Sendo capaz de estabilizar economicamente o país e liderando seu exército em batalhas lendárias, como em Austerlitz, Napoleão virou ídolo, ícone e mártir patriótico. Ainda em busca de destronar o império britânico, Napoleão inicia um bloqueio continental, onde nenhum país da Europa poderia negociar com a Inglaterra. Bloqueio este, que faz a coroa portuguesa fugir para uma certa colônia chamada Brasil em 1808. Os russos também não foram favoráveis ao movimento, assim, Bonaparte liderou 600 mil homens em busca de conquistar a capital do Czar Alexander, a cidade de Moscou.
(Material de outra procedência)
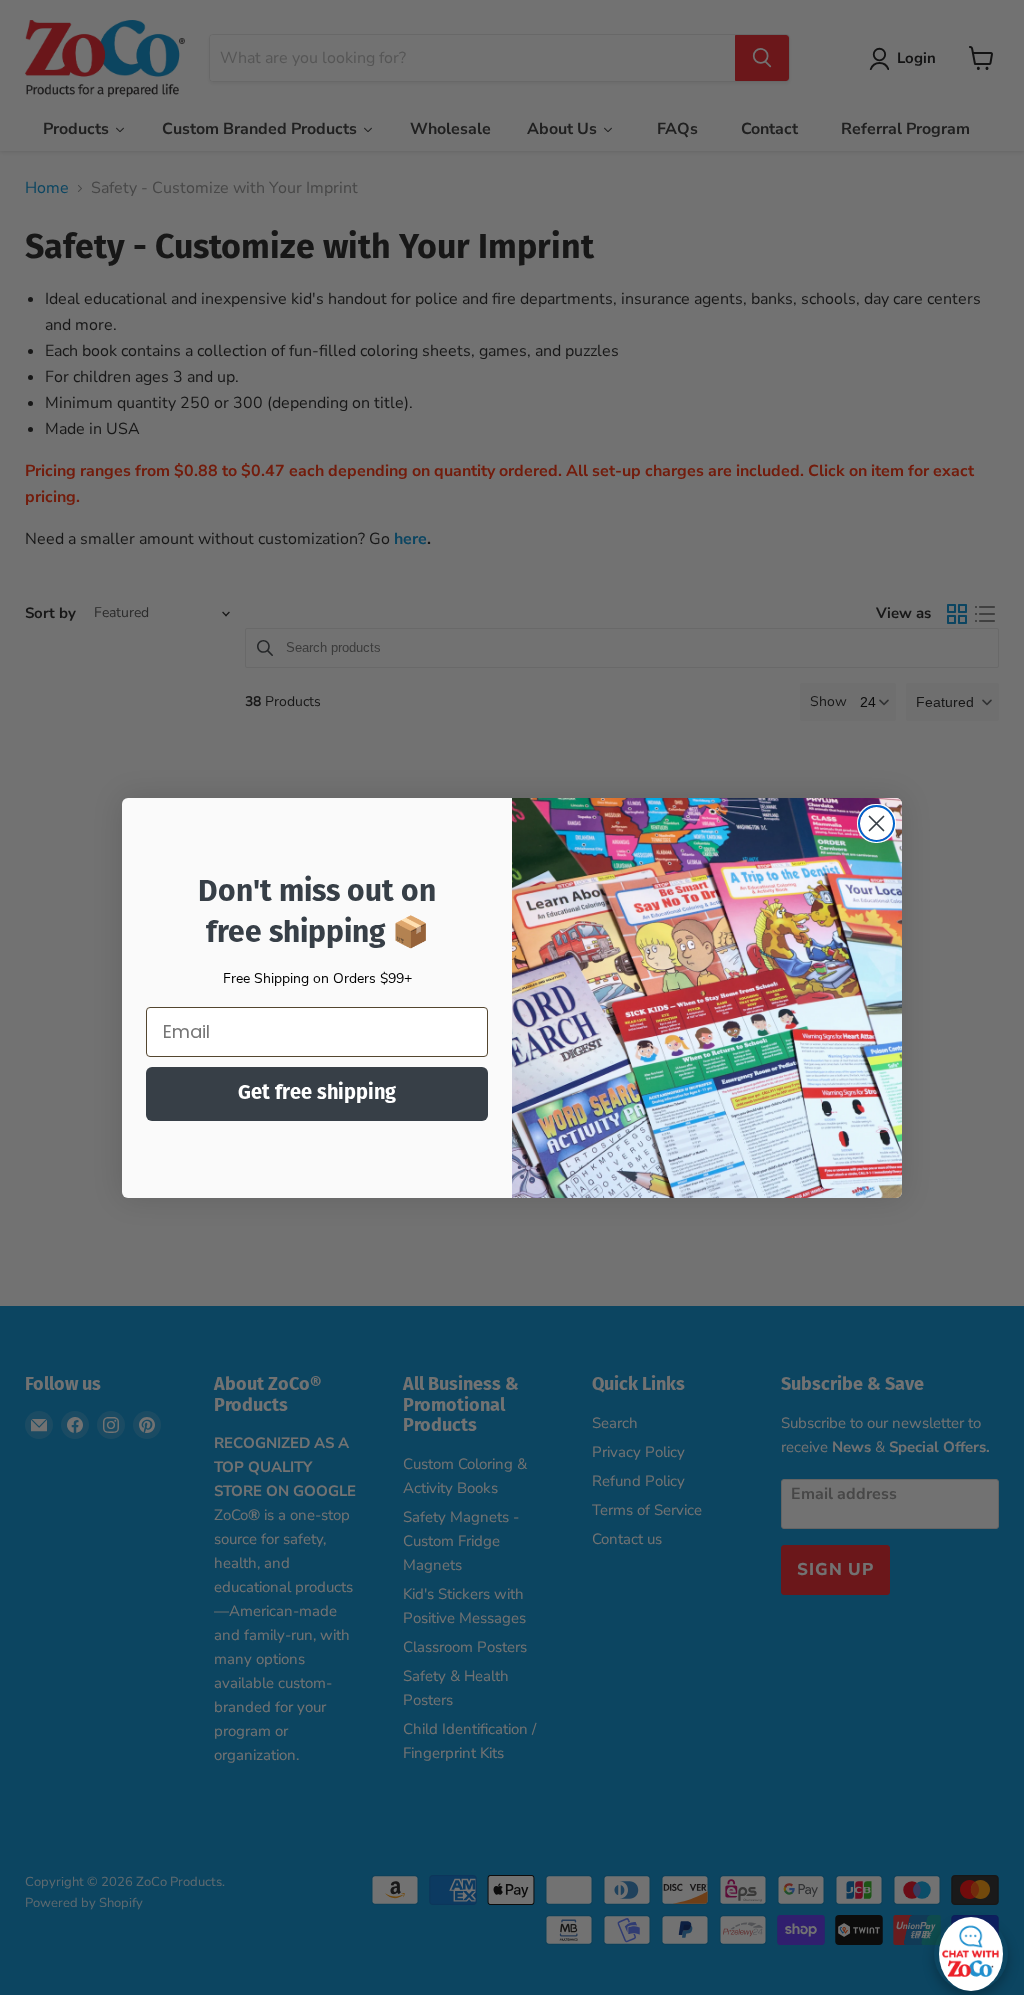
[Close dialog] (876, 823)
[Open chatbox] (971, 1949)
Entretanto, ele não contava com a estratégia russa, que abandonou a cidade, limpando todos os seus estoques, para quando as tropas inimigas chegassem, não houvesse mais nada a ser tomado, e agora, Napoleão teria que enfrentar o rigorosíssimo inverno russo.
Pelo extenso número de soldados mortos, Napoleão teve de renunciar sua posição e foi exilado para a Ilha de Elba, ao leste da Córsega, seu lugar no trono foi ocupado por Luís XVIII, irmão do rei decapitado, Luís XVI. Após algum tempo de reclusão, o ex-imperador conseguiu apoio de militares para retornar à França e durante sua volta conquistou apoio de milhares de tropas, assim retomando o controle do país. Incrédulos pela sua volta, a coligação Inglaterra, Rússia, Áustria e Prússia não deixou que ele tivesse paz, o destronando nos campos da cidade de Waterloo (que posteriormente seria imortalizada na música pelo ABBA). Bonaparte foi novamente banido de sua terra, e enviado agora para um lugar realmente longe, na Ilha de Santa Helena, perto da costa africana.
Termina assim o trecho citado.